The end of the Sigmascape story cranks up when Omega decides to see what can make the Warrior of Light become incredibly strong when they need to be. Omega concludes that the Warrior of Light's strength only emerges when their life is in danger, so it traps them inside a barrier and tells them they have exactly 180 seconds to break free or it will kill them. Alpha uses a card to become a frog and tries ramming into the barrier, but fails. Midgardsormr takes action by becoming his old city sized dragon form and bites down on the barrier until it shatters. For a dragon that didn't hold any high regards to the Warrior of Light in Heavensward, Midgardsormr shows he not only respects them but is also willing to take a risk with his own life to save them.
In the 2016 Moonfire Faire event, one of the quests asked the player to weaken and capture three bomb monsters to be used later on.

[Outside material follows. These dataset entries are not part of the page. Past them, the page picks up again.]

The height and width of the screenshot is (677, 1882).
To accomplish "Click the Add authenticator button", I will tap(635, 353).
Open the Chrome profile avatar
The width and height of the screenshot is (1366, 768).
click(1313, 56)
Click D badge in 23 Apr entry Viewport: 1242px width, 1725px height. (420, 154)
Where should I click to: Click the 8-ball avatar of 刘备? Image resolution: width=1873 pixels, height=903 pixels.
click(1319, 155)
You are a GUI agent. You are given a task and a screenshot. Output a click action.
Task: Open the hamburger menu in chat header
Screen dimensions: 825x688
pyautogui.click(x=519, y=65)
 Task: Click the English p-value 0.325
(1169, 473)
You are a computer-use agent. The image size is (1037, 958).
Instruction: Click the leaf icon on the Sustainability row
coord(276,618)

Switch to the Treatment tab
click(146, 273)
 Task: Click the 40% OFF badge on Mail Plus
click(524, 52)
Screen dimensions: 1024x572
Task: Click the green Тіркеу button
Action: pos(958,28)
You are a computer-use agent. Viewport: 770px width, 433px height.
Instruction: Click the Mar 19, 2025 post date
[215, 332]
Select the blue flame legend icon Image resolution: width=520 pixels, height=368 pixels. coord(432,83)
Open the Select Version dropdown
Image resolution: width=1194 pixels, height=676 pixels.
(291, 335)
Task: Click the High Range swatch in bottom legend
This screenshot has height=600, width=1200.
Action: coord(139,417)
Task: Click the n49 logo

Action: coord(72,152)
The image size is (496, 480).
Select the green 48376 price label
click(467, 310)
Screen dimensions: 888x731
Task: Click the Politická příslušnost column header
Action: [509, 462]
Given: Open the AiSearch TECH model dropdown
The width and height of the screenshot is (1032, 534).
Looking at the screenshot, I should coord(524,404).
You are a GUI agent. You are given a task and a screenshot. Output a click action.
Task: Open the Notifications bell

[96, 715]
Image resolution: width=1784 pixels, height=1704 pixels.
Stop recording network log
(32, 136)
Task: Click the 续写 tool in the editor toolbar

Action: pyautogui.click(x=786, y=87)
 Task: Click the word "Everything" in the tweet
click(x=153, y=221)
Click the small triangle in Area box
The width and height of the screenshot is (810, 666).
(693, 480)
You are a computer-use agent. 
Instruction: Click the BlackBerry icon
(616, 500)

Due to an oversight from the developers, the target monsters were open to be attacked by anyone. This had led to a lot of people constantly killing the bombs due to everyone attacking them at the same time and trolls killed the bombs on purpose just to piss people off. However, some Japanese servers had its players counter the problem by having everyone form a line to wait their turn at capturing the bombs so that everyone can complete the quest fairly. The idea then spread to other servers outside Japan and everyone formed their own lines to make things fair.
In the 2017 Frankfurt fanfest, The Primals (a band known for playing songs from the game) performed Rise, which plays in the 2nd half of the Alexander Prime fight. Halfway through the song, the whole band performs a timestop and freeze in place as if Alexander had stopped the flow of time like it does in the game.
For 2017's April Fools Day, Square Enix uploaded a trailer for a De-make of the Alexander raids, set up as a Tactics Ogre styled game called Tactics Alexander. The spritework and soundtrack are immensely well-done for a simple joke that could've been mere screenshots on an announcement page.
During one of the last live letter leading into Stormblood started showing off some of the job abilities that would be introduced. While it was all very nice, there was a collective mix of "OH MY GOD!!!", hysterical cries of "WHAT!?", and in one particular case overjoyed and down right hysterical laughter when it was revealed that Summoners were actually getting the ability to summon Bahamut.